## The problem
Among the records below, find the line that has "Instruction: Open the"; from there, give the lines again exactly, and stop after the line that has "Open the clock".

★ ★ ★ ★

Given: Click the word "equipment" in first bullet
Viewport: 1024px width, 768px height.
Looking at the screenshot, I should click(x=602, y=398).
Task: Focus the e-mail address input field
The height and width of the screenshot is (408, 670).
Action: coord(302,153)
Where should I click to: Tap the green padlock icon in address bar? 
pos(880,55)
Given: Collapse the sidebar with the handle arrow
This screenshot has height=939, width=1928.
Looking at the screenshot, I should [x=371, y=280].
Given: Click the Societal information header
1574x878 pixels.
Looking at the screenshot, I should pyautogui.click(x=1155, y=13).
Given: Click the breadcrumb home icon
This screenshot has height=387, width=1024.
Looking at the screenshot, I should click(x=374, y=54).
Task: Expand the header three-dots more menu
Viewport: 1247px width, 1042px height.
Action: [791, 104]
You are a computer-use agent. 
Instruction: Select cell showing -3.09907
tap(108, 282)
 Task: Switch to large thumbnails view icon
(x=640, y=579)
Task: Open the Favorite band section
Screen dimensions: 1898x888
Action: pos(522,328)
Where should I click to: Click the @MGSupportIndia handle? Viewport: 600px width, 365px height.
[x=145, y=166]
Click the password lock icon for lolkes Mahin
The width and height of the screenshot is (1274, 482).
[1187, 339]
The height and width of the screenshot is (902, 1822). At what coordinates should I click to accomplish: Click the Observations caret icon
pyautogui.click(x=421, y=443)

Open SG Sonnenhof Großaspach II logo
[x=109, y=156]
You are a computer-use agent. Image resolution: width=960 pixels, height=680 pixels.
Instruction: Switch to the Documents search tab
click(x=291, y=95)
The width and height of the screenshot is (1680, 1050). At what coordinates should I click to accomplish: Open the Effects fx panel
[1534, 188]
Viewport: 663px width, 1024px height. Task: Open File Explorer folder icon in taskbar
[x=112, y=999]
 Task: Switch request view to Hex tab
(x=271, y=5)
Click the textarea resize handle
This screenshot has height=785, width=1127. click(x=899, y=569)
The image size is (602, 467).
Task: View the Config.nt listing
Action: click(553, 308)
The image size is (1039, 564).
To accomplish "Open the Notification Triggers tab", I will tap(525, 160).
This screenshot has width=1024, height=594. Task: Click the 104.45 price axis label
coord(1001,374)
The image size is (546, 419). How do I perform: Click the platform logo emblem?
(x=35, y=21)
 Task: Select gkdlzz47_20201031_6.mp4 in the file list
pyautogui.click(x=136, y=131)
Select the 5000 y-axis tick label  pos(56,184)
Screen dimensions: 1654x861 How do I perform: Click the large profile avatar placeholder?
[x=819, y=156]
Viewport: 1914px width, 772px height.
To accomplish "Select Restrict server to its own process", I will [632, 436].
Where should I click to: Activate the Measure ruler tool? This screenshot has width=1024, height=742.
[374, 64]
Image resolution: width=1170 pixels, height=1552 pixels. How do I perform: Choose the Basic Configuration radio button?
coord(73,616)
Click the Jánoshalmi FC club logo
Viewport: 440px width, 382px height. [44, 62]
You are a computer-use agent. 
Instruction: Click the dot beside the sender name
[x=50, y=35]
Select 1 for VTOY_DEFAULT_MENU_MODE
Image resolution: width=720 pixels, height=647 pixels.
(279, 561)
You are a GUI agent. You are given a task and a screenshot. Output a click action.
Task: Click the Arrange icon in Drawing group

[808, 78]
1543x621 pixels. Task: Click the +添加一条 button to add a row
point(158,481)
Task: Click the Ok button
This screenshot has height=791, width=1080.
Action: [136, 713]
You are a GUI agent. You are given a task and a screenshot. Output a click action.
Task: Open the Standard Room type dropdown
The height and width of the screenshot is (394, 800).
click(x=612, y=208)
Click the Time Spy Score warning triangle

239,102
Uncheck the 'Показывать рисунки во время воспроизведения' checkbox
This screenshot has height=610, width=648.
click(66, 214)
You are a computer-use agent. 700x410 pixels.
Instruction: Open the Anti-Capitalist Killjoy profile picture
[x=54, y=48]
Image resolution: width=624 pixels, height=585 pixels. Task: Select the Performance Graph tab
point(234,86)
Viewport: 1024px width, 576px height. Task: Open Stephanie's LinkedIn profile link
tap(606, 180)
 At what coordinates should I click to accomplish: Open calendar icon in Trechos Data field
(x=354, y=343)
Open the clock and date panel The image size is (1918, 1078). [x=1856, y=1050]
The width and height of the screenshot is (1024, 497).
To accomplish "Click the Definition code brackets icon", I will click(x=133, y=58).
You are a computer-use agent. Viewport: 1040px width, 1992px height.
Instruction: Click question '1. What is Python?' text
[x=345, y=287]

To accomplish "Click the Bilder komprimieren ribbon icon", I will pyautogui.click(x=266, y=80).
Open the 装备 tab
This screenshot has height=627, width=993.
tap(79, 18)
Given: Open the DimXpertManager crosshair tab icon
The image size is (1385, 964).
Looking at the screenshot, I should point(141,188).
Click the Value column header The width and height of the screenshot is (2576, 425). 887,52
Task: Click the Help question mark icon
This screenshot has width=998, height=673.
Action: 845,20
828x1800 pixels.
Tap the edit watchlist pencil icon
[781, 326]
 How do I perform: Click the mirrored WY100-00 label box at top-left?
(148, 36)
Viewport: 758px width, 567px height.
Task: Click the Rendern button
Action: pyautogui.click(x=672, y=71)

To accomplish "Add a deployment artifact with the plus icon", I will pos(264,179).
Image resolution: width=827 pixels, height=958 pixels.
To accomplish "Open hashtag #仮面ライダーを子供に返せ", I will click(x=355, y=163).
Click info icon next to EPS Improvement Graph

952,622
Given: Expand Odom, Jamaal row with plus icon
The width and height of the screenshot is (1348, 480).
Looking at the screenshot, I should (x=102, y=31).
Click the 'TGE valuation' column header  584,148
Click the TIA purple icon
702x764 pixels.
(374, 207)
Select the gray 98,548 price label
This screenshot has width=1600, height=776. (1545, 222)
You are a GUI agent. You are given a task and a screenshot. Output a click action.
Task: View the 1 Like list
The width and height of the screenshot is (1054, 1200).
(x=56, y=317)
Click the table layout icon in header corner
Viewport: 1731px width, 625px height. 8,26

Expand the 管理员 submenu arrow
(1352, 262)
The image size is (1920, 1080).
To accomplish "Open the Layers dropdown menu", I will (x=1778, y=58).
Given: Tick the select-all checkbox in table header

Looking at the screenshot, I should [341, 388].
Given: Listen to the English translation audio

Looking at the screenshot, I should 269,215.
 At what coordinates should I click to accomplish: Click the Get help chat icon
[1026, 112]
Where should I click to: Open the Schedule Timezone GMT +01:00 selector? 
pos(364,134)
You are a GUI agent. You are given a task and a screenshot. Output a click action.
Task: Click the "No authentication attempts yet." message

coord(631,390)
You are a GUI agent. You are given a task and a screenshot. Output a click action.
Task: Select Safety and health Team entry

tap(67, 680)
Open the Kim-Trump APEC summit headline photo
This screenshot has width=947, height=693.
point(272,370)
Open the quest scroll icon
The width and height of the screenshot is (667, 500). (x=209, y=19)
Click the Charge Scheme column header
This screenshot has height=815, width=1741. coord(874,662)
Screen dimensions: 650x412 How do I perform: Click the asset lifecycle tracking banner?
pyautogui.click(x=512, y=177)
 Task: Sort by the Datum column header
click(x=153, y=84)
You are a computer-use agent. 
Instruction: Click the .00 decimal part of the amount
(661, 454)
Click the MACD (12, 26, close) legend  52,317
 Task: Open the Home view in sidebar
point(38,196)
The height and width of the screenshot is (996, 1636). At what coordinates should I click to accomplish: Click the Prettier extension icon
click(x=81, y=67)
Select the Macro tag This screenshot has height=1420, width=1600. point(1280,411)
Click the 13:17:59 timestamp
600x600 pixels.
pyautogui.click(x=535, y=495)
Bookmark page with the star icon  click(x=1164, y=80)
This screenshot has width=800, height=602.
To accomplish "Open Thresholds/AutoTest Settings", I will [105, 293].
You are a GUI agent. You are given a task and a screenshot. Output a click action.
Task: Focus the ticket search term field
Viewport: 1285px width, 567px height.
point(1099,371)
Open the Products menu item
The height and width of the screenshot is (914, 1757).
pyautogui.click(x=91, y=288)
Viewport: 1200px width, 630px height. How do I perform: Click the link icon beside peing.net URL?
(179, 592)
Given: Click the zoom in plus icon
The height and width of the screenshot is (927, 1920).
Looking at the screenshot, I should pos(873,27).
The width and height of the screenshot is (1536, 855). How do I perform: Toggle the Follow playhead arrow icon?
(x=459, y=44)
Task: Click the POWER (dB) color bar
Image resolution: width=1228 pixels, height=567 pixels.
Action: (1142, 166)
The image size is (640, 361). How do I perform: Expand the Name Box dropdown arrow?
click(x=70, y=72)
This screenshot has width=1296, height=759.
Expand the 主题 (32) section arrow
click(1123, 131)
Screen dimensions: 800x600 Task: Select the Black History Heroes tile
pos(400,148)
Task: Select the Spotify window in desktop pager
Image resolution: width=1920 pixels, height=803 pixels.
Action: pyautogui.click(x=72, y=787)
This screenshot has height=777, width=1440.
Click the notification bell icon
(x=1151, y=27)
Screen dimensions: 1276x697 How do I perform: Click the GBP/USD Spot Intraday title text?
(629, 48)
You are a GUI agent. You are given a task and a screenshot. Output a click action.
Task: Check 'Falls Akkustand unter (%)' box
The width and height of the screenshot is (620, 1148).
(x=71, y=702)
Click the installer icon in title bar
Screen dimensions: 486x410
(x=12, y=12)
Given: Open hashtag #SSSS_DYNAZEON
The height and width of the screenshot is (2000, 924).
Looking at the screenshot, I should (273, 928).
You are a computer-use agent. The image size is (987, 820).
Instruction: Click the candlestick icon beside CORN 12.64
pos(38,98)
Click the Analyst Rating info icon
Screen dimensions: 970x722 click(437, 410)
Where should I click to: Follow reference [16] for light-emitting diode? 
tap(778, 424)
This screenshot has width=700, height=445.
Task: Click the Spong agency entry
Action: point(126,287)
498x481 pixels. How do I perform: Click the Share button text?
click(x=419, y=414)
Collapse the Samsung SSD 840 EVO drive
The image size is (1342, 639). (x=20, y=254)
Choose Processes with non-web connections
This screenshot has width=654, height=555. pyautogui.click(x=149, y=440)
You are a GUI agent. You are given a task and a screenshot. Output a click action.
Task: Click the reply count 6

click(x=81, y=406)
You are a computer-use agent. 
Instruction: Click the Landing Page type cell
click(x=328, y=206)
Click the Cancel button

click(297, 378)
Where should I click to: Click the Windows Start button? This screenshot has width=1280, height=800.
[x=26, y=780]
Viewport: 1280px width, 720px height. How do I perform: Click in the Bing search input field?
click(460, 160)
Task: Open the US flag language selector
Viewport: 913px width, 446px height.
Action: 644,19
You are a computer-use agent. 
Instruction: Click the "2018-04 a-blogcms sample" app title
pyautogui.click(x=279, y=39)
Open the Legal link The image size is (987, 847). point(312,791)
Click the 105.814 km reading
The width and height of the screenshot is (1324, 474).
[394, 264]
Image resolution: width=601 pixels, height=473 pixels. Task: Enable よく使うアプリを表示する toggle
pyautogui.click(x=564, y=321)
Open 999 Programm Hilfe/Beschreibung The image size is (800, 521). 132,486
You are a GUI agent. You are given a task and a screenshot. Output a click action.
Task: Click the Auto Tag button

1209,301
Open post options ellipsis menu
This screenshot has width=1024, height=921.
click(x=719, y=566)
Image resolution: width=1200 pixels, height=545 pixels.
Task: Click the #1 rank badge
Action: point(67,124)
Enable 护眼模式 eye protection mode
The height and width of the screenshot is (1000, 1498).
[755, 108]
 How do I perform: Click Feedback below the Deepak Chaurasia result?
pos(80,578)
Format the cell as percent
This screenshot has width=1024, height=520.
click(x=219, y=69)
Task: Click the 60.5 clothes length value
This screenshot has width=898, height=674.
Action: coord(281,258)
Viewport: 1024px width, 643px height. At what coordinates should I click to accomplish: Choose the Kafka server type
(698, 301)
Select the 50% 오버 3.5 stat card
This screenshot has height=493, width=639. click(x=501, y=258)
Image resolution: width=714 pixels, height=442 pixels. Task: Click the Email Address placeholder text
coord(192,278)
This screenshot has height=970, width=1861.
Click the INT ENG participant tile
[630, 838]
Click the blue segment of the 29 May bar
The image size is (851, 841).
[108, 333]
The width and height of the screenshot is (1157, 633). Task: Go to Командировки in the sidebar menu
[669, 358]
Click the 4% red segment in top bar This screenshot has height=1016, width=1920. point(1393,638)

★ ★ ★ ★

## Solution to the problem
Instruction: Open the Anti-Capitalist Killjoy profile picture
[x=54, y=48]
Image resolution: width=624 pixels, height=585 pixels. Task: Select the Performance Graph tab
point(234,86)
Viewport: 1024px width, 576px height. Task: Open Stephanie's LinkedIn profile link
tap(606, 180)
 At what coordinates should I click to accomplish: Open calendar icon in Trechos Data field
(x=354, y=343)
Open the clock and date panel The image size is (1918, 1078). [x=1856, y=1050]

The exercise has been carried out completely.